Work to complete
Print the rows below exactly as they appear, from the line containing "Viewport: 849px width, 525px" through the line containing "The image size is (930, 491). click(273, 308)", with both of those lines included.

-- Start --

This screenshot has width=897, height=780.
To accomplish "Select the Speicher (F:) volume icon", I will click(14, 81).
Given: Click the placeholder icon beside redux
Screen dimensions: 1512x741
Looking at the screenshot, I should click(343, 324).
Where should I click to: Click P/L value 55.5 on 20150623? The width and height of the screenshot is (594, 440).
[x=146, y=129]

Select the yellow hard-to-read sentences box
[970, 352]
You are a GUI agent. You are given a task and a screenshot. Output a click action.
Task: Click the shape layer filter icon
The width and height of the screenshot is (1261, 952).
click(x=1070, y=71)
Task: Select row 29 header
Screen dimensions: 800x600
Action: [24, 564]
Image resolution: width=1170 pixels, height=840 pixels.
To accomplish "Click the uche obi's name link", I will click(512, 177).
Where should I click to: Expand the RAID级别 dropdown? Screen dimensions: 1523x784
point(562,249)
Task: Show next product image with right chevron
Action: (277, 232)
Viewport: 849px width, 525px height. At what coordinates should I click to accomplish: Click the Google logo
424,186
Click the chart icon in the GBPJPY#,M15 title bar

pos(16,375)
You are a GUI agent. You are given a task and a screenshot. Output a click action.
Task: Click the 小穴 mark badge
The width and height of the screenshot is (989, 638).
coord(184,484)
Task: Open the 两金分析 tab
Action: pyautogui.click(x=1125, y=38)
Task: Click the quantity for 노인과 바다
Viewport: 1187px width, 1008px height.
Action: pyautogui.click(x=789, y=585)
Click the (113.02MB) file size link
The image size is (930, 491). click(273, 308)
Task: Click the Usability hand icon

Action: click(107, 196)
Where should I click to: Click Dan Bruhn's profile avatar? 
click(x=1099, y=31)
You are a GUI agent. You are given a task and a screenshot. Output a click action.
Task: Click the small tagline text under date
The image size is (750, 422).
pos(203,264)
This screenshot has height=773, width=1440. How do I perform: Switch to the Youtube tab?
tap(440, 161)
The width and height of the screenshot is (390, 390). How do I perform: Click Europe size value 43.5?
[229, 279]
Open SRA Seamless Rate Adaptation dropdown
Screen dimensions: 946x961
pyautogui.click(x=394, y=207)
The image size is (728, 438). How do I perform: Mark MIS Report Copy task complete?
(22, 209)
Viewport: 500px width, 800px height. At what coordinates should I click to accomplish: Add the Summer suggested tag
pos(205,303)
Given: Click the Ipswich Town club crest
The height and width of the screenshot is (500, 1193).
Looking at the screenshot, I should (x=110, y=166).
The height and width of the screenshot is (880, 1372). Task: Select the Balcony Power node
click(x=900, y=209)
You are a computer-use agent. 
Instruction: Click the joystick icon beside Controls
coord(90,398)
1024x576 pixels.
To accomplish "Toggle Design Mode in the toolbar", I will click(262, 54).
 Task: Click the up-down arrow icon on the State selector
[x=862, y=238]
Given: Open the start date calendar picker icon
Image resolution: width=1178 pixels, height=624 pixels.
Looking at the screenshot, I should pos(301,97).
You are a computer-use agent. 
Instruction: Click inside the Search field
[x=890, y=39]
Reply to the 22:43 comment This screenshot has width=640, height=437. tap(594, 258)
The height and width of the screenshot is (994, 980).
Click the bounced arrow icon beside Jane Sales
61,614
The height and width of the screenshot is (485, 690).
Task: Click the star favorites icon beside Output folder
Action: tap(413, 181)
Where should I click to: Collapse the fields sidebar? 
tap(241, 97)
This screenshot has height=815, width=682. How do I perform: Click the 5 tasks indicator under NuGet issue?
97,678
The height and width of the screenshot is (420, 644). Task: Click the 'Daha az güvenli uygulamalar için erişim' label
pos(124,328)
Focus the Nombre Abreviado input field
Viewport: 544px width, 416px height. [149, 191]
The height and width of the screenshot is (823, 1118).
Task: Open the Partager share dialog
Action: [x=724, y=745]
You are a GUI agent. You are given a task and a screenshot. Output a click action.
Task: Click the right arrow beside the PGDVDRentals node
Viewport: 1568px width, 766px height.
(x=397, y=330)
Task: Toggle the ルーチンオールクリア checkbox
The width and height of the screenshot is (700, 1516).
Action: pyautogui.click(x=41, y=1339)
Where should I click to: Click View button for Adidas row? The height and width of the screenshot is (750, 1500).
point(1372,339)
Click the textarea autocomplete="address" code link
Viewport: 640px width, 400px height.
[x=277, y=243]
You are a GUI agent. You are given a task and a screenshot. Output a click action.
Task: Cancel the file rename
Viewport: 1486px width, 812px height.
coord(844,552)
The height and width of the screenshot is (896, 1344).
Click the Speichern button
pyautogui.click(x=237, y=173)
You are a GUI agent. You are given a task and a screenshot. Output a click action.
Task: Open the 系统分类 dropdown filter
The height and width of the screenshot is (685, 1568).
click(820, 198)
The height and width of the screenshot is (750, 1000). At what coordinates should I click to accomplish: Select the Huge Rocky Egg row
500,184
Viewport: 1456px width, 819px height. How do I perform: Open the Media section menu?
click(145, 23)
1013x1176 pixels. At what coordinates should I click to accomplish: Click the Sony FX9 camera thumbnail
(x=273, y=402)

-- End --

Final result
Viewport: 849px width, 525px height. At what coordinates should I click to accomplish: Click the Google logo
424,186
Click the chart icon in the GBPJPY#,M15 title bar

pos(16,375)
You are a GUI agent. You are given a task and a screenshot. Output a click action.
Task: Click the 小穴 mark badge
The width and height of the screenshot is (989, 638).
coord(184,484)
Task: Open the 两金分析 tab
Action: pyautogui.click(x=1125, y=38)
Task: Click the quantity for 노인과 바다
Viewport: 1187px width, 1008px height.
Action: pyautogui.click(x=789, y=585)
Click the (113.02MB) file size link
The image size is (930, 491). click(273, 308)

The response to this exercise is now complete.